**WHAT YOU HAVE TO DO:** Nothing but the lines from the one including "Click the yellow" through the last line of the entries, restated exactly, should appear in the answer; omit the pictures.

[Records drawn from a dataset]
########

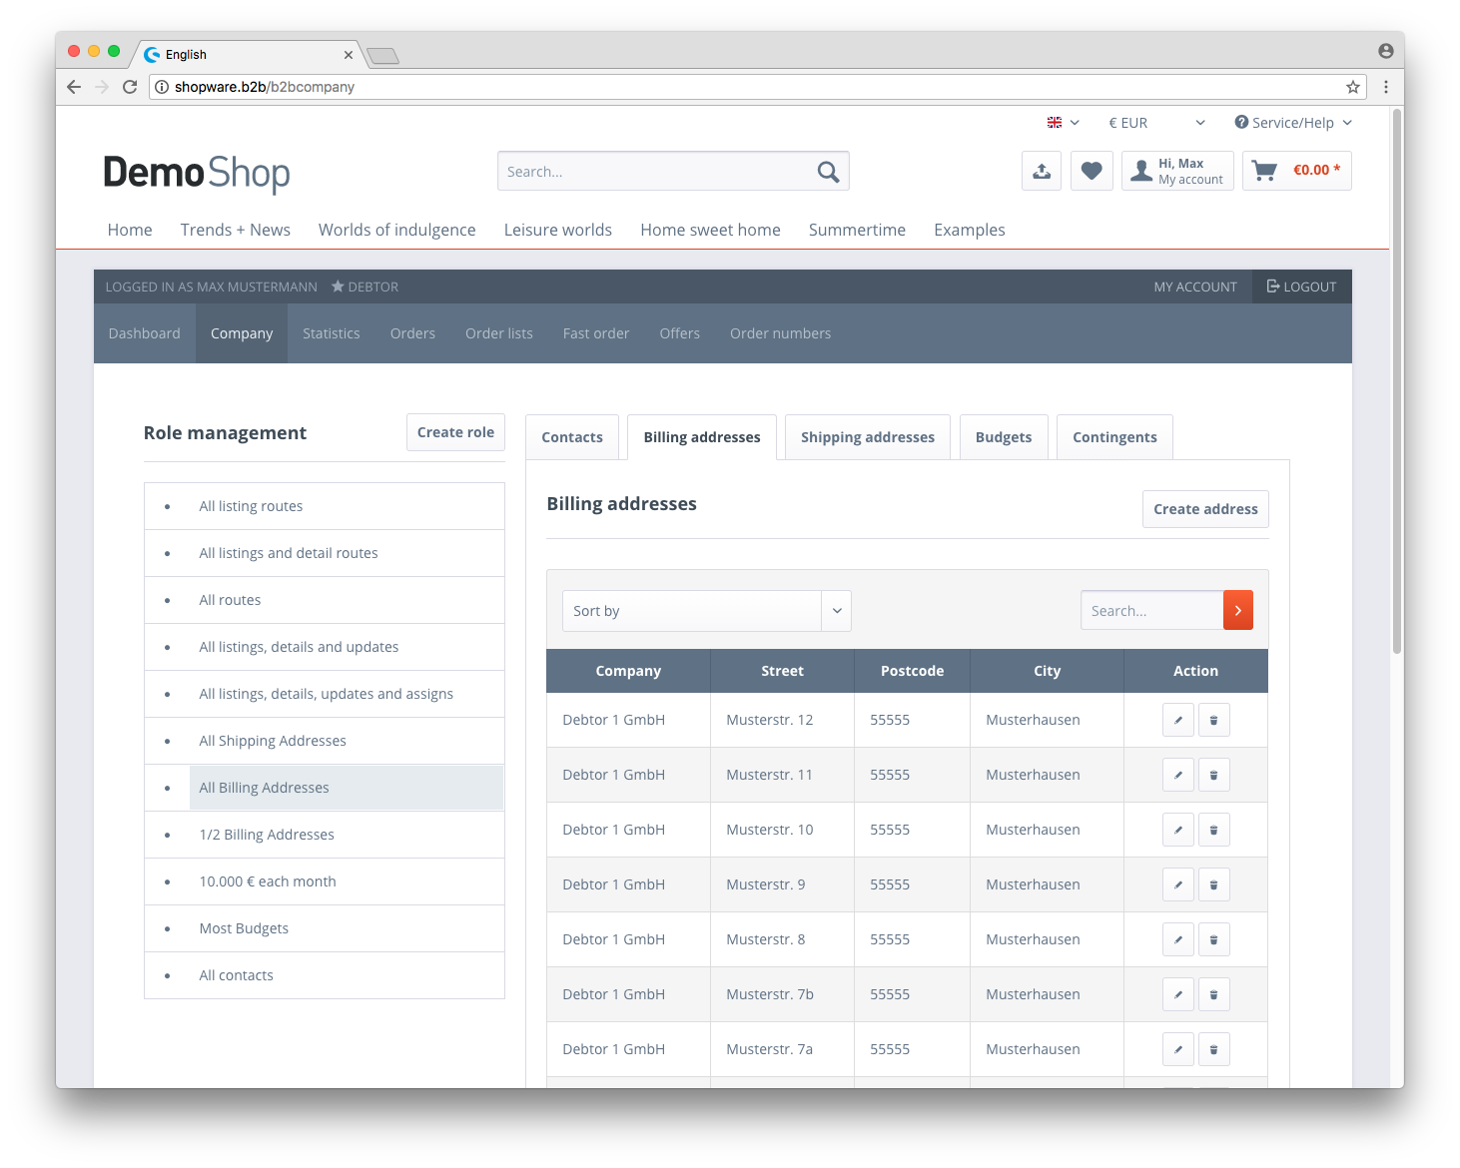Open the wishlist heart icon

pos(1092,171)
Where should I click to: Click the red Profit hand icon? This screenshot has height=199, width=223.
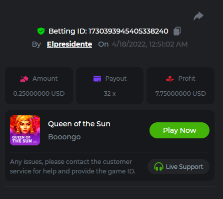coord(170,79)

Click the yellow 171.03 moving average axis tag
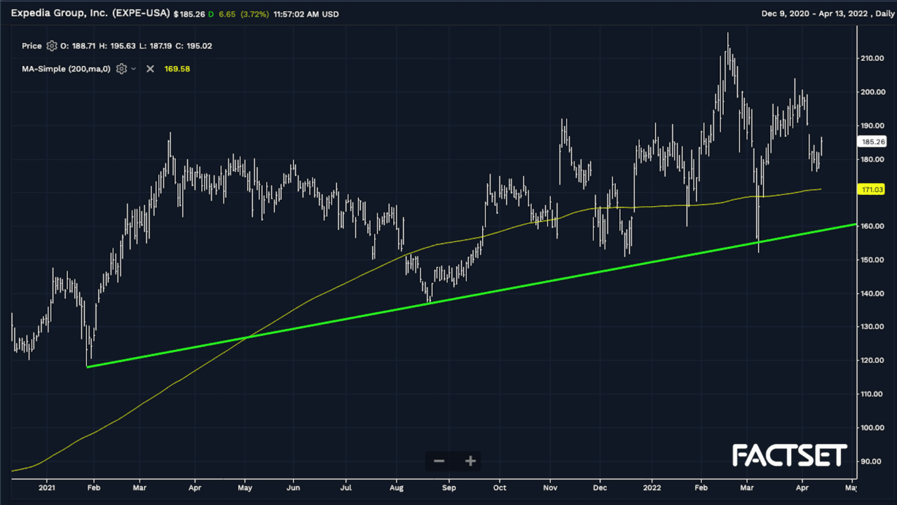872,189
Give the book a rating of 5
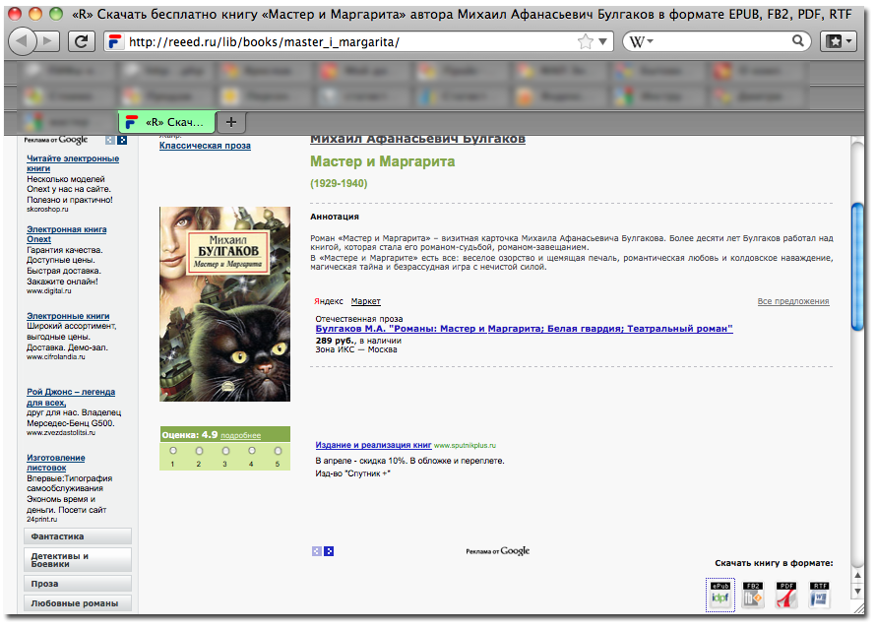Screen dimensions: 876x629 click(x=278, y=452)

########

**ANSWER SECTION:**
Click the yellow 171.03 moving average axis tag
872,189
Give the book a rating of 5
Screen dimensions: 876x629 click(x=278, y=452)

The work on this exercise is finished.